When she’d gone, clutching a cake tin, I removed the chilled truffle mixtures from the fridge and rolled teaspoonfuls into little balls between my palms, coating one batch
in cocoa powder and the other in the cinnamon. I tasted one of each before putting them back in the fridge and they were equally delicious!

Unfortunately, Jake thought so too, and I had to forcibly remove the last couple from him later so I could save them for Poppy – though, of course, I could always make some more…

As a thank you for helping with the cake, Poppy rang early next day and invited me out for a hack, which she does sometimes anyway, when not fully booked up. I originally learned to ride on Poppy’s first pony and I enjoyed it, even if I never got bitten by pony-mania as badly as she did.

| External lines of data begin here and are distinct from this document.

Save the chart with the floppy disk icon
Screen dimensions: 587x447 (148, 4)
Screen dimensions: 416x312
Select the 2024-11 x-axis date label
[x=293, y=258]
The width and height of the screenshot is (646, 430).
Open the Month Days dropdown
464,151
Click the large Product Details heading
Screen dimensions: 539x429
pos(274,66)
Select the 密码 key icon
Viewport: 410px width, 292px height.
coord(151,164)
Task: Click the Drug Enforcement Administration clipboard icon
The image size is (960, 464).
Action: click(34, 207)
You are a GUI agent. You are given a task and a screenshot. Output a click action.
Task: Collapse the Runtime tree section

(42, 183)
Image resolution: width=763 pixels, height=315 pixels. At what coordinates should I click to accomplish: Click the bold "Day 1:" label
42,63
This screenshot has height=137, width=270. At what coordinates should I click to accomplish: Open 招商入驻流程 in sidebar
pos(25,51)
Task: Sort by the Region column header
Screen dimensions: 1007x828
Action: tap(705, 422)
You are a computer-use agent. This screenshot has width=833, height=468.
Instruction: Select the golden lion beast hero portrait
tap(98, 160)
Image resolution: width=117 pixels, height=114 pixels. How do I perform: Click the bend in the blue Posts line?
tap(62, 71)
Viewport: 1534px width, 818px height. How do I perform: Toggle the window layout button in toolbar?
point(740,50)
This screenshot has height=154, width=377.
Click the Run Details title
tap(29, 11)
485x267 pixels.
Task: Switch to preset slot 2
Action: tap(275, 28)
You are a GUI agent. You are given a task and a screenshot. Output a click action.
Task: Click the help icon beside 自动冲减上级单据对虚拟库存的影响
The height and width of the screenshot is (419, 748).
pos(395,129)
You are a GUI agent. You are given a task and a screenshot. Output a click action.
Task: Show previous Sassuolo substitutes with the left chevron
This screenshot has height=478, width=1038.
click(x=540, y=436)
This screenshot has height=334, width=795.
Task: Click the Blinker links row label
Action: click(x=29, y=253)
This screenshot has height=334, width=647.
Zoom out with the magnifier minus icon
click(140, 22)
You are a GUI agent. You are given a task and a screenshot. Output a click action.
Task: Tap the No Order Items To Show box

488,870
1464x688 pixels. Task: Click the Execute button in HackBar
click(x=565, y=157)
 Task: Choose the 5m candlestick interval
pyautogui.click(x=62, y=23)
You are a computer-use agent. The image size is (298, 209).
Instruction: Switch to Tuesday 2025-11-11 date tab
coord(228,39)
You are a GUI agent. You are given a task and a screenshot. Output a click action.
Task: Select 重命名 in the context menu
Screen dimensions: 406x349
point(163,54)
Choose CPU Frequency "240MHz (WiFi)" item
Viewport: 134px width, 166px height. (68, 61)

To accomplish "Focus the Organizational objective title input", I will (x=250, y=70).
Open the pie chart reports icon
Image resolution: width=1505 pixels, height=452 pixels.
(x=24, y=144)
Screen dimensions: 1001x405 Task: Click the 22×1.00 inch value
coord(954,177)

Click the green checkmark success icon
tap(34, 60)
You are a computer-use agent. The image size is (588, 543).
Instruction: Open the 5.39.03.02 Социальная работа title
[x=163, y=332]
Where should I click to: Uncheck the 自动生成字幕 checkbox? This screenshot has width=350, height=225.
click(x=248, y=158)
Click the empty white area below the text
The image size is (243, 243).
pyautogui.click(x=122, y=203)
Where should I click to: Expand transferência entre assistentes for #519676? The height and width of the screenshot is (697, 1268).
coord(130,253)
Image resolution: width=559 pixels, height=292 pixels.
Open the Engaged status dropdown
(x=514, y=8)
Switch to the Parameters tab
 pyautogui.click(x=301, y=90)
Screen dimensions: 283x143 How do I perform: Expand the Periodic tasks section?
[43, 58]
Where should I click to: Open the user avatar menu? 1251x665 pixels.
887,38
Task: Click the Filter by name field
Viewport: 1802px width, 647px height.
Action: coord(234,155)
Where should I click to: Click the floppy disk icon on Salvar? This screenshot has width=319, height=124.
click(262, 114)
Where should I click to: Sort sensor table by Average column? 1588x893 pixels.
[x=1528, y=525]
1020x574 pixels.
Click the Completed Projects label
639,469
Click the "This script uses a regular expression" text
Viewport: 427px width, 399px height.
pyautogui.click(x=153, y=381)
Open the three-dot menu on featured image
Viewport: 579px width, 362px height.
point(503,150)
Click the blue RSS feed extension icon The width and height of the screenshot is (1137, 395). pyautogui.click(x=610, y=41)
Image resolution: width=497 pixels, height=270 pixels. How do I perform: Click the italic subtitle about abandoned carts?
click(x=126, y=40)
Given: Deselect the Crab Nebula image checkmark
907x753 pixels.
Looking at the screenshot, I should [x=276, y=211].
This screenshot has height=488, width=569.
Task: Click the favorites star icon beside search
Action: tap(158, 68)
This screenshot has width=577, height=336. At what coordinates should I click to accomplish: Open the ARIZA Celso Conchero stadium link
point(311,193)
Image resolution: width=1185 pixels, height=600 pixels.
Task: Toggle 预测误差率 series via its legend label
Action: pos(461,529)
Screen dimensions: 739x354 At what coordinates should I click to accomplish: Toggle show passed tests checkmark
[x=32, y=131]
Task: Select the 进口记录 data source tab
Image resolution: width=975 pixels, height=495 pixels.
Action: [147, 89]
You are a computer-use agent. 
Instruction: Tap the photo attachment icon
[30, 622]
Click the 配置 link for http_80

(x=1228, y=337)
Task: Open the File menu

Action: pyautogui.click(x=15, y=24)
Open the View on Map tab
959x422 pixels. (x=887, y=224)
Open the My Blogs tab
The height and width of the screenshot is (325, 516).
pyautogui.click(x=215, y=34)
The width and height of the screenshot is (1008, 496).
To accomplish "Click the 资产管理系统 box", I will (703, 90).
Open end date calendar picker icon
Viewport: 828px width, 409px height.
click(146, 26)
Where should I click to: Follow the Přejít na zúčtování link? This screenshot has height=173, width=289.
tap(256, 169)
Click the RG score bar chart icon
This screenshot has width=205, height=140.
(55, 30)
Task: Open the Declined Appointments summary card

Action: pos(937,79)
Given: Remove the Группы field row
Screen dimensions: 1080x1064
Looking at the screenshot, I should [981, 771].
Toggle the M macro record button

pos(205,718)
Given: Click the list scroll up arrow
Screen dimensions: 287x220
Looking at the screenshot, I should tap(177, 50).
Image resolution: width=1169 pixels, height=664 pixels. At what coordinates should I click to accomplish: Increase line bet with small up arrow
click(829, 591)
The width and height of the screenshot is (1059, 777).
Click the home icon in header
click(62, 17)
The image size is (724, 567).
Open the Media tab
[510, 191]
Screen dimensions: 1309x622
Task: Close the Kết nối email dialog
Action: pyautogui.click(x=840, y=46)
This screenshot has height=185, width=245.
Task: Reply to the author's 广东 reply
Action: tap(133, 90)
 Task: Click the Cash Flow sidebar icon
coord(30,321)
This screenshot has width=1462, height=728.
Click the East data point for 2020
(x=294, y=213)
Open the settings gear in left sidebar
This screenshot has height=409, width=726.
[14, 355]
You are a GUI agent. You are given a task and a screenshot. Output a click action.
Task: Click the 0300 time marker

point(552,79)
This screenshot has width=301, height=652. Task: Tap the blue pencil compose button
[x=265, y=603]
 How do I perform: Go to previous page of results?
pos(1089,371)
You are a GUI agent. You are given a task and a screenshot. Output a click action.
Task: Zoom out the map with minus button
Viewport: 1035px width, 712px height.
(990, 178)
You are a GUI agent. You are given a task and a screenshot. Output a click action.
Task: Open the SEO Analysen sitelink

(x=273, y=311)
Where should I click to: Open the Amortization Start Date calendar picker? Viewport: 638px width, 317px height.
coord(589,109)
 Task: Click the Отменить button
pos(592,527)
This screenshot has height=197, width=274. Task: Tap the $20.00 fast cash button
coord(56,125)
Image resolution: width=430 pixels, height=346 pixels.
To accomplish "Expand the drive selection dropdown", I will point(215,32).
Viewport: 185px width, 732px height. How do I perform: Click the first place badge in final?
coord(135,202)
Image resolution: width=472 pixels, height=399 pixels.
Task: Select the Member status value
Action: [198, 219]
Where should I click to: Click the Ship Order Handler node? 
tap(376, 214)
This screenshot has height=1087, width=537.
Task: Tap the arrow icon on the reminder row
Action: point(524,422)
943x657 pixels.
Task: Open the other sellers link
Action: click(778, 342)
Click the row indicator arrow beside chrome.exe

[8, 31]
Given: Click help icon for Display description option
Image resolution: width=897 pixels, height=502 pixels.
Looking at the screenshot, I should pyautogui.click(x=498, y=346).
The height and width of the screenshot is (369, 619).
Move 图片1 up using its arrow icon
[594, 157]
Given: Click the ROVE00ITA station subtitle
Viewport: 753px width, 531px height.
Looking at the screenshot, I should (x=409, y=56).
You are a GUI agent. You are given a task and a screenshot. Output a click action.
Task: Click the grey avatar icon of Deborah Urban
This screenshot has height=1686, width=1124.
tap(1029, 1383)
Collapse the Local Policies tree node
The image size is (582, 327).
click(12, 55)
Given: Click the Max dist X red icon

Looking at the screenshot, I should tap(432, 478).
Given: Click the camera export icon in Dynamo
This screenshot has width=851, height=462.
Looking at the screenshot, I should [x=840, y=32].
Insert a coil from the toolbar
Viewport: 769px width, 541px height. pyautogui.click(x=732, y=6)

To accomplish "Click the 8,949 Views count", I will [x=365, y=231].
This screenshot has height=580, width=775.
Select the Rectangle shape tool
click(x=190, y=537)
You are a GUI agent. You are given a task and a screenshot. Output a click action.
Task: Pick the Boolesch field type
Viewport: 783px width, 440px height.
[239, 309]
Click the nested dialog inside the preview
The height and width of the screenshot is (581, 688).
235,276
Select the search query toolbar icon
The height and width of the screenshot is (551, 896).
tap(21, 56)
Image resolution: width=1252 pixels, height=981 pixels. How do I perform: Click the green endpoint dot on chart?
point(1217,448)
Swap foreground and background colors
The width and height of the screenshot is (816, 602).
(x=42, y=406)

This time it was just the two of us, with Poppy riding her beloved Honeybun and me on an elderly grey called Frosty. It was a brisk, cold, sunny March day, so it certainly blew the cobwebs away, and we were just coming back along the bridle path through part of the Winter’s End estate when we came across Hebe Winter, standing in silent contemplation among a patch of wild garlic.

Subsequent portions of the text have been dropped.